Wednesday, September 30, 2009

A Rich Atmosphere

The evening might have been described as clear, but "blank" was really a much better word. The sky wasn't really unobstructed. It was more as if the powers that be hadn't quite decided on the aerial agenda for the day. This, some realized, was the astronomical version of being put on hold, and the dreadful prospect of the astronomical version of holding music was briefly considered before being dropped like a fluorescent light that a kid who thought would be really fun to swing around in the dark had dropped, the only difference between the analogy and the analogy's non analogy being that the concept of celestial holding music does nothing for you in the dark but make you have the tendency to mumble.

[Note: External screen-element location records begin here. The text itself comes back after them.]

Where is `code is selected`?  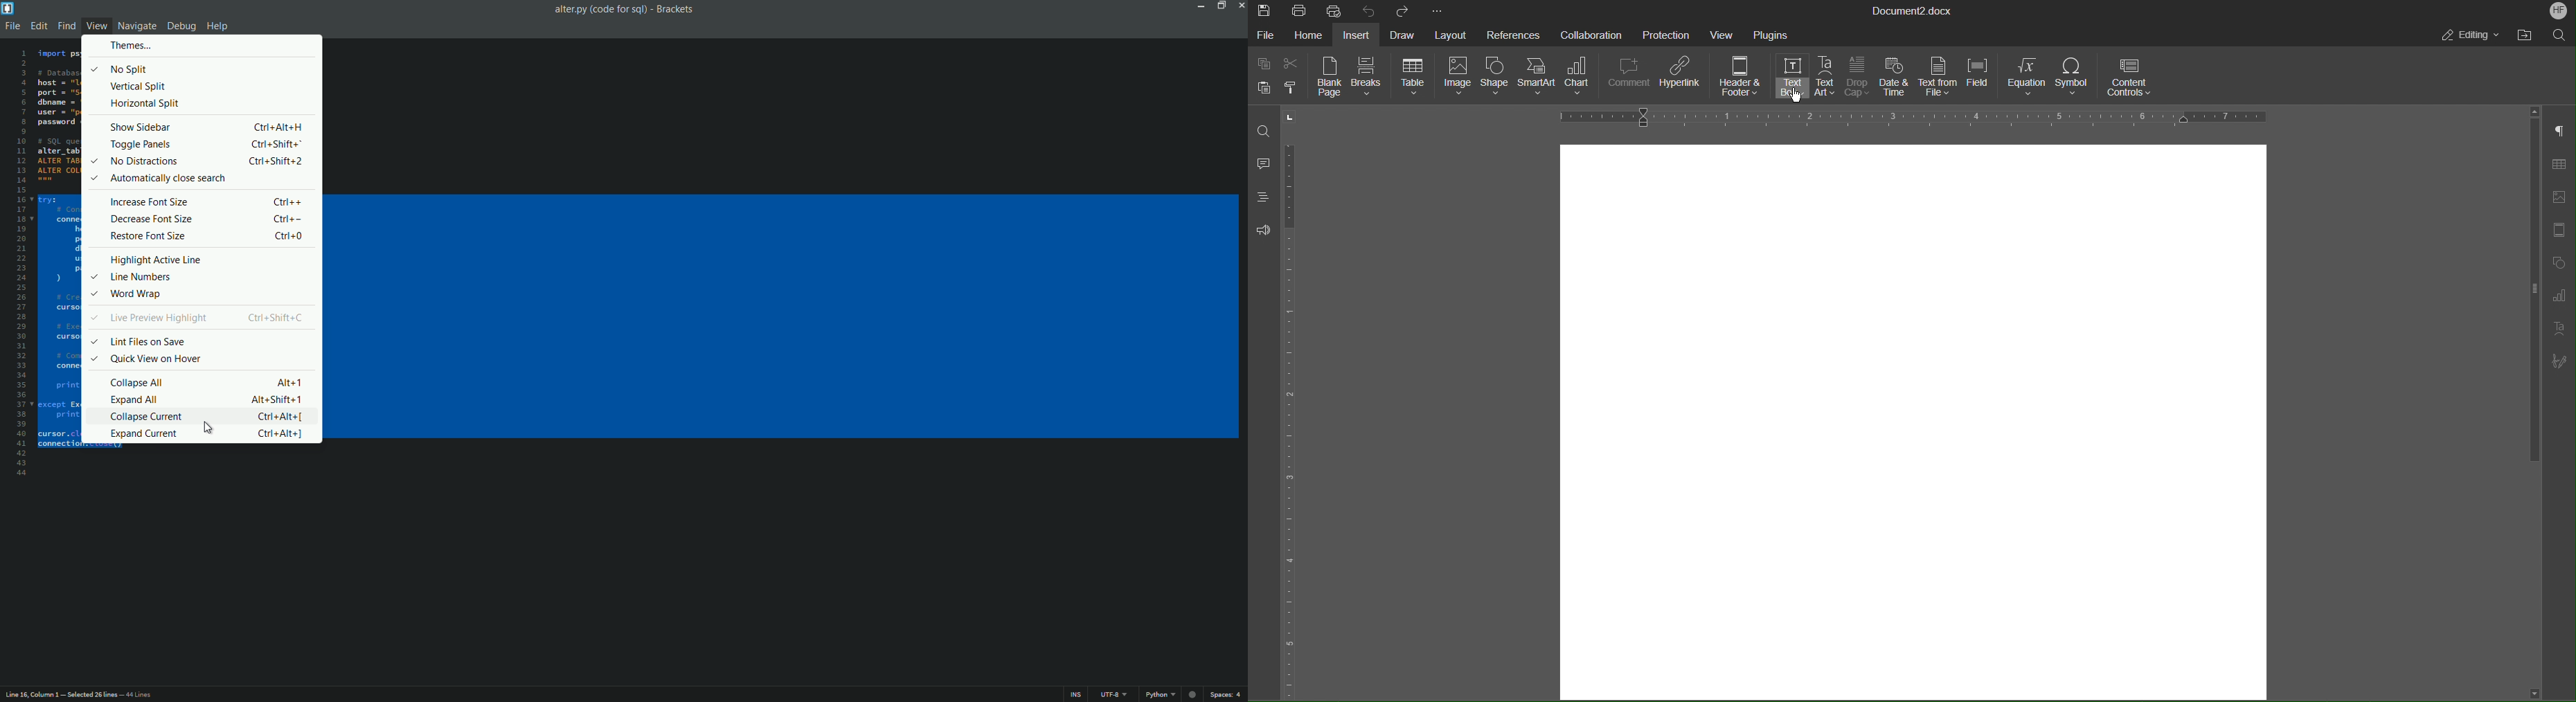 code is selected is located at coordinates (68, 254).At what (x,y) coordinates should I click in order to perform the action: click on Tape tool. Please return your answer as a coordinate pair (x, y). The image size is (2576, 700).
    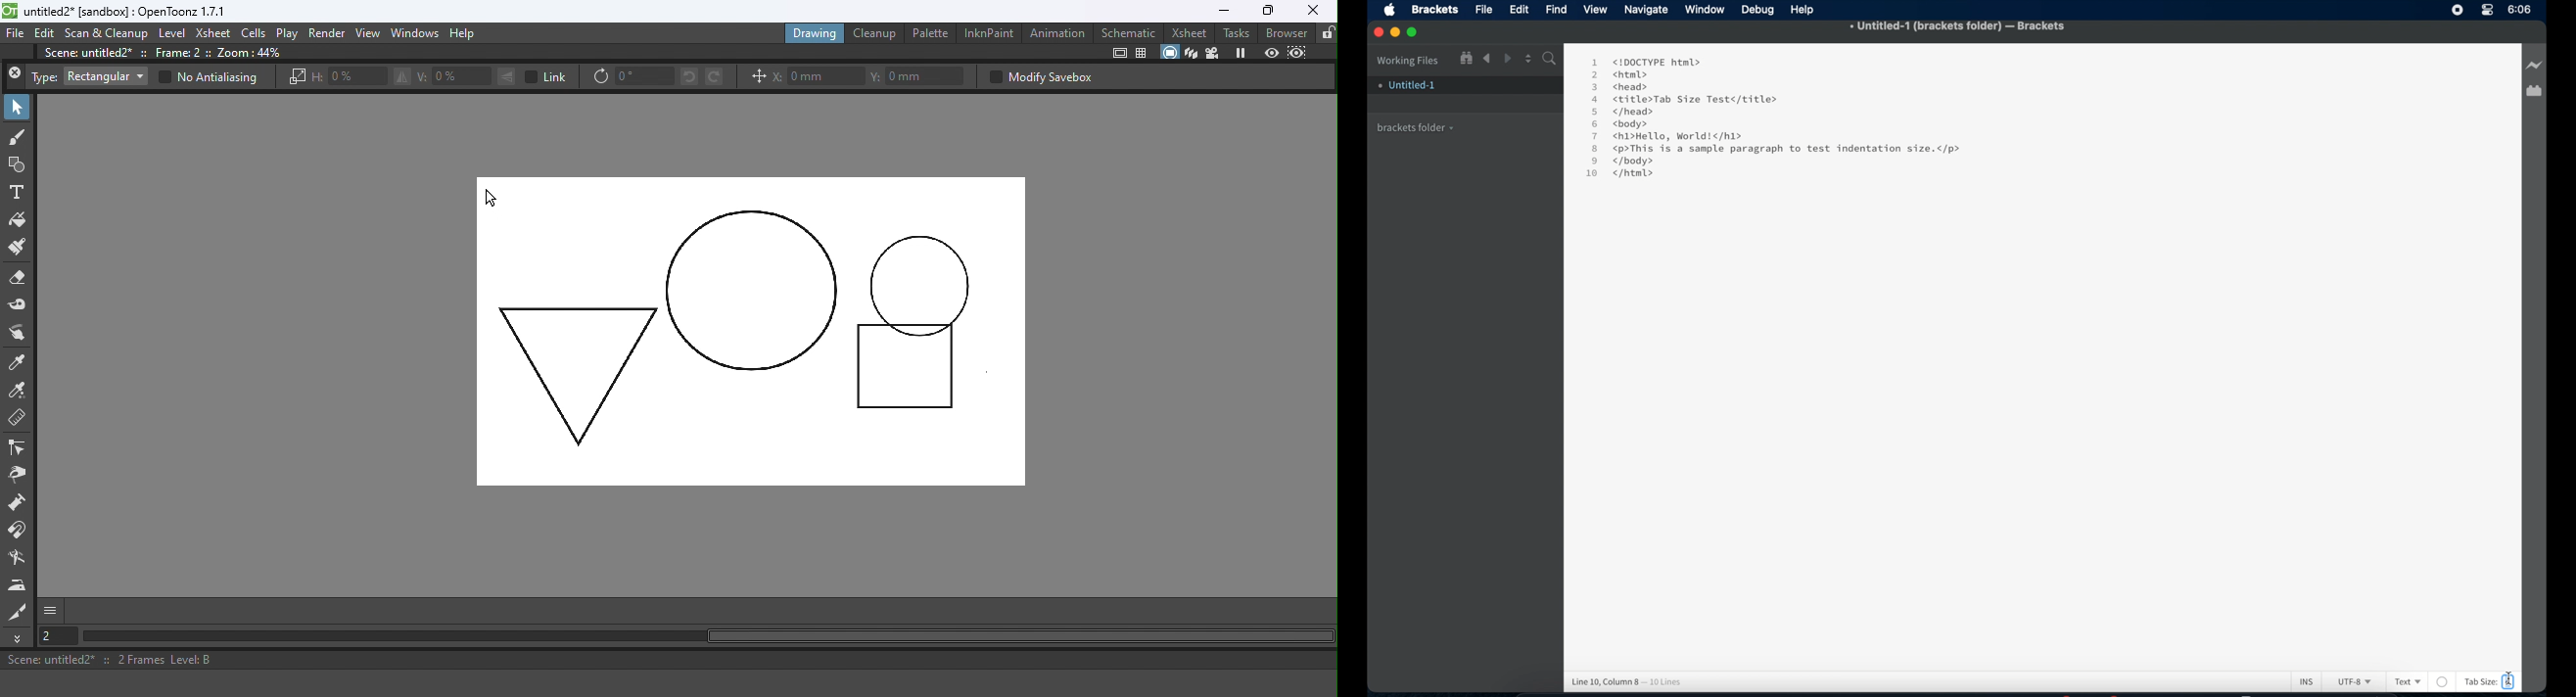
    Looking at the image, I should click on (19, 304). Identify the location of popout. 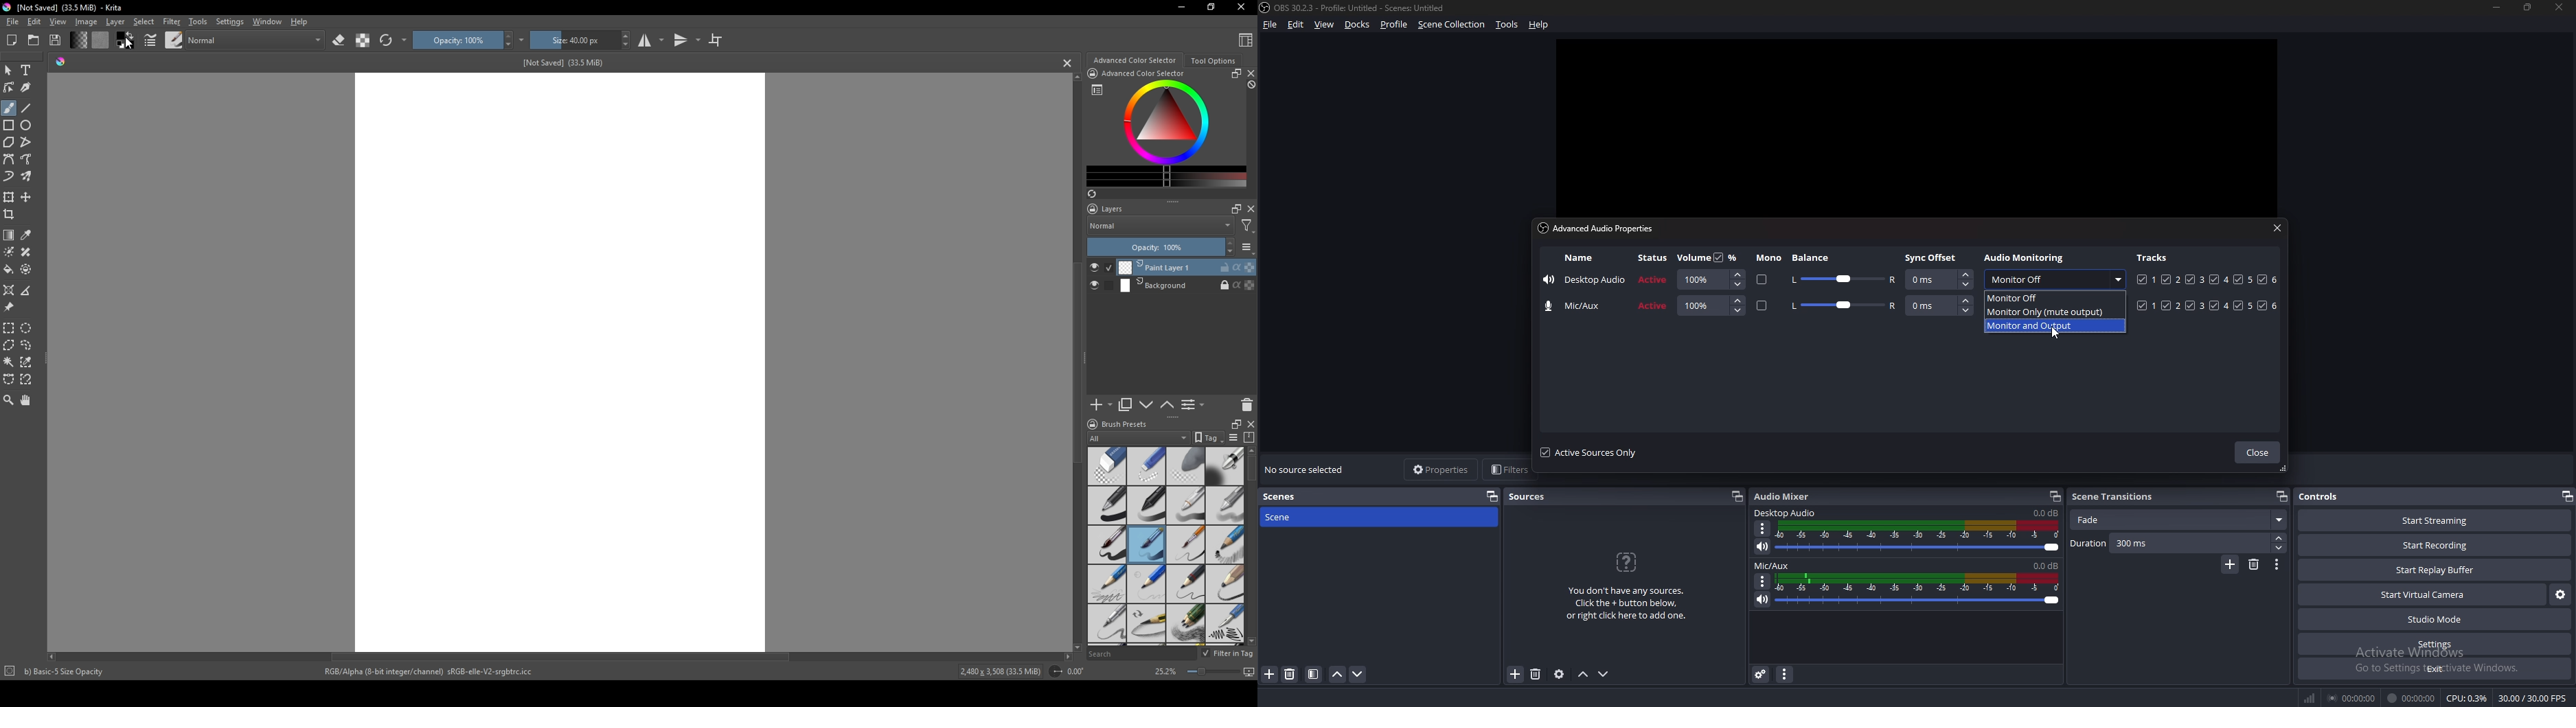
(2281, 496).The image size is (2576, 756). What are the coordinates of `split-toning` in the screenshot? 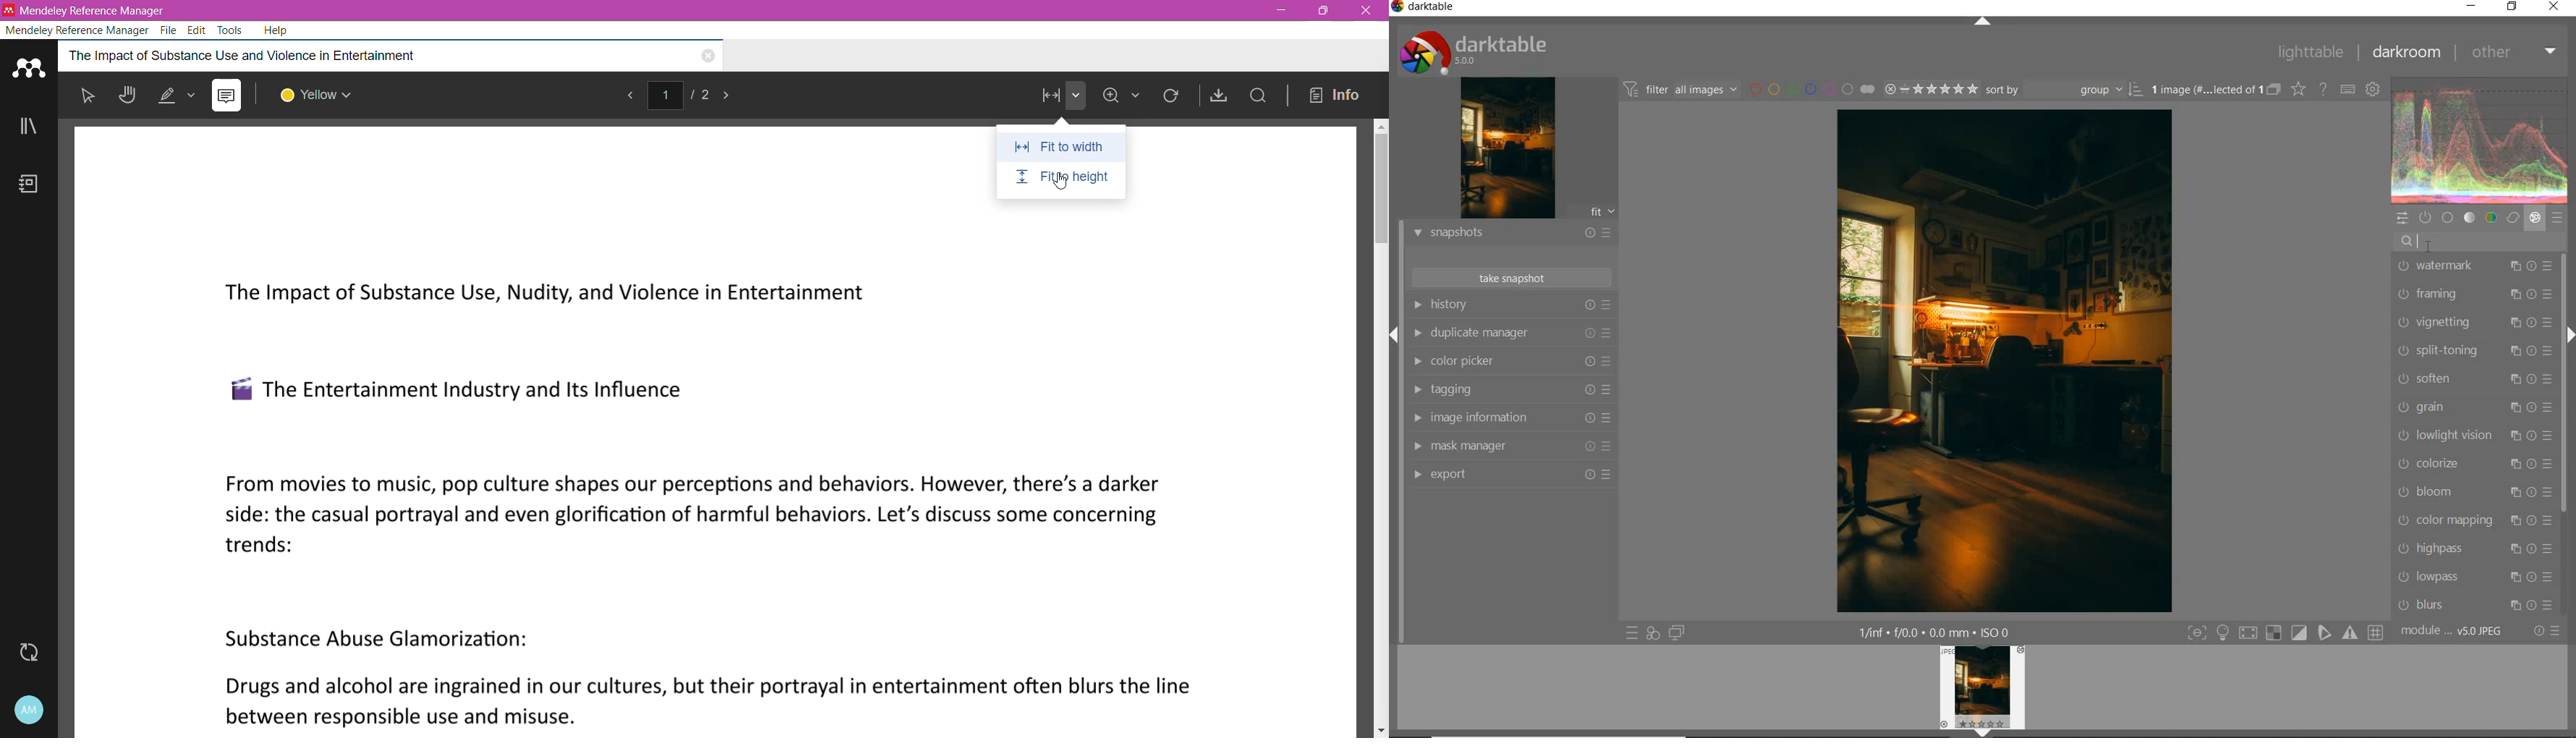 It's located at (2475, 351).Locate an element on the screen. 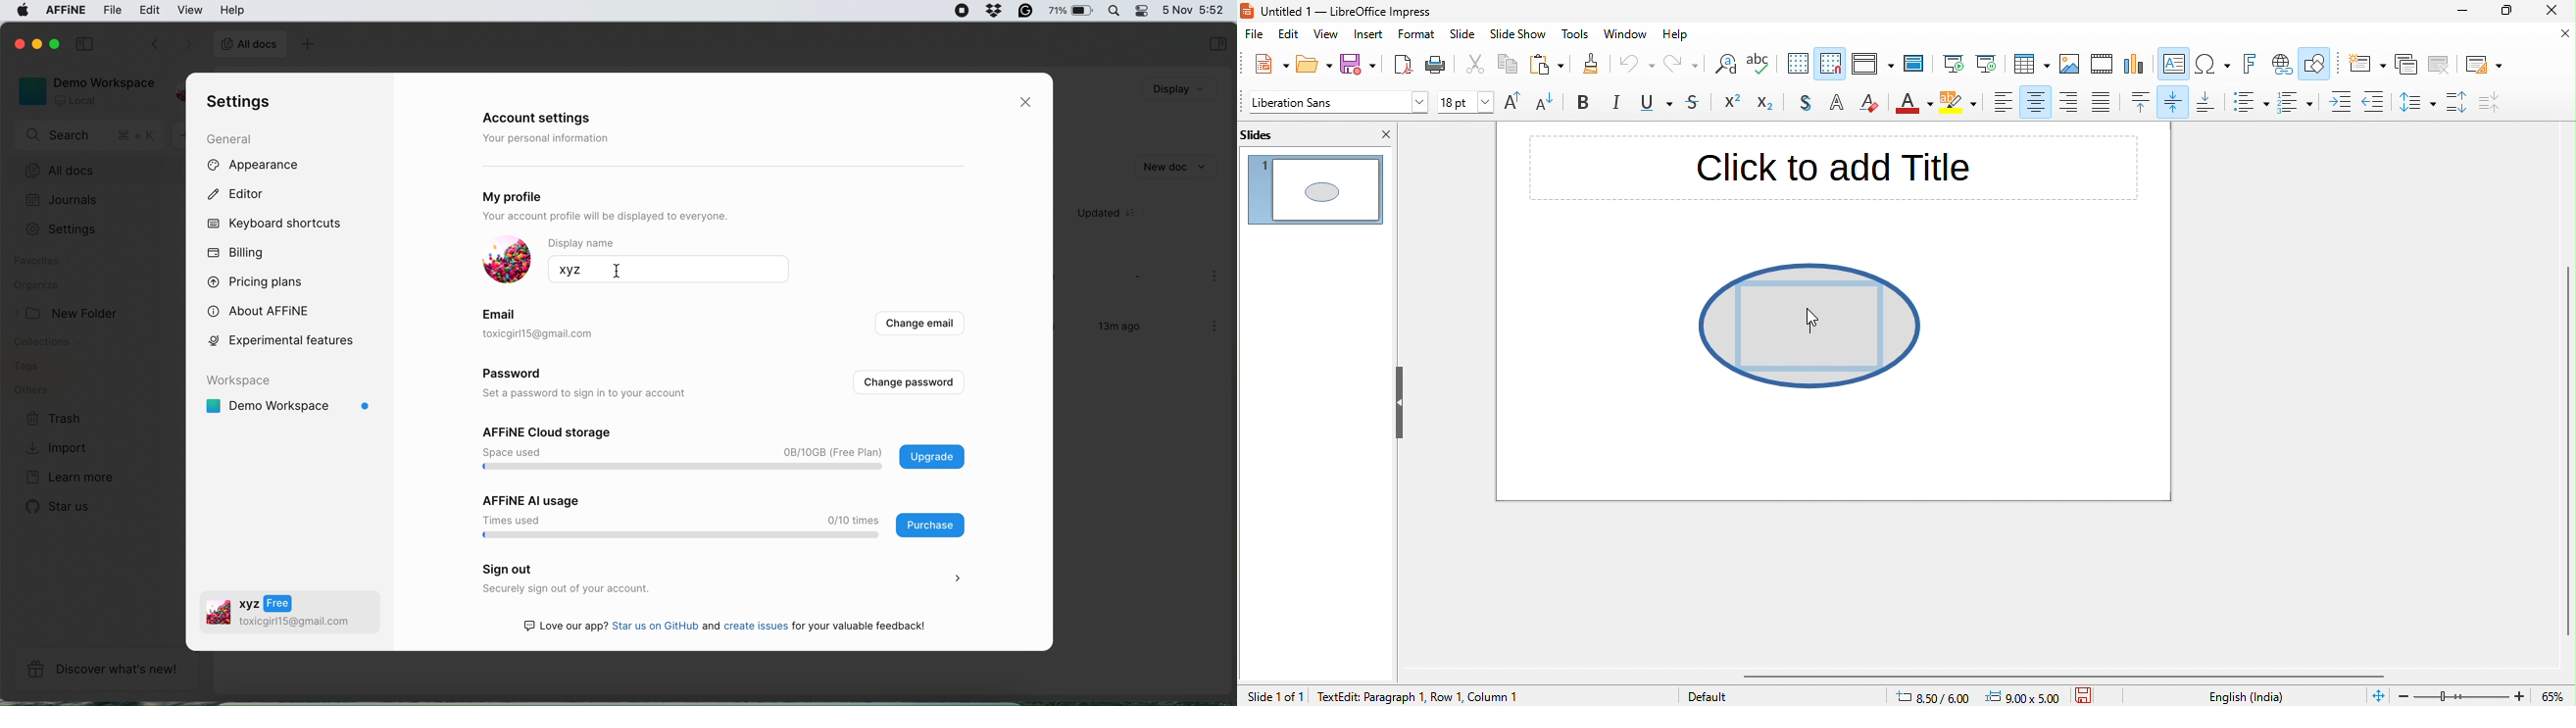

The air, on the other hand, blurred the boundaries between breathing and suffocating; being so thick that looking up and performing the breaststroke would get you near anywhere, the exception, of course, being places with fresh air, since the lack of anything to push against once you got to pristine places generally meant that you really wouldn't have to DIG your own grave when you went. You just went without much hassle. As such, the inhabitants of areas with air that doesn't get in the way of reading generally use aircraft as a means of aerial transportation, but also as a means of achieving the secondary goal of eventually no longer having to use them.

Days where these conditions were evident were becoming so common that eventually, people might just assume it had always been this way and stop making a big fuss out of it. Which was why people were making as much of a fuss as they could now, while others wondered if they had really ever breathed what could be truly called “air”.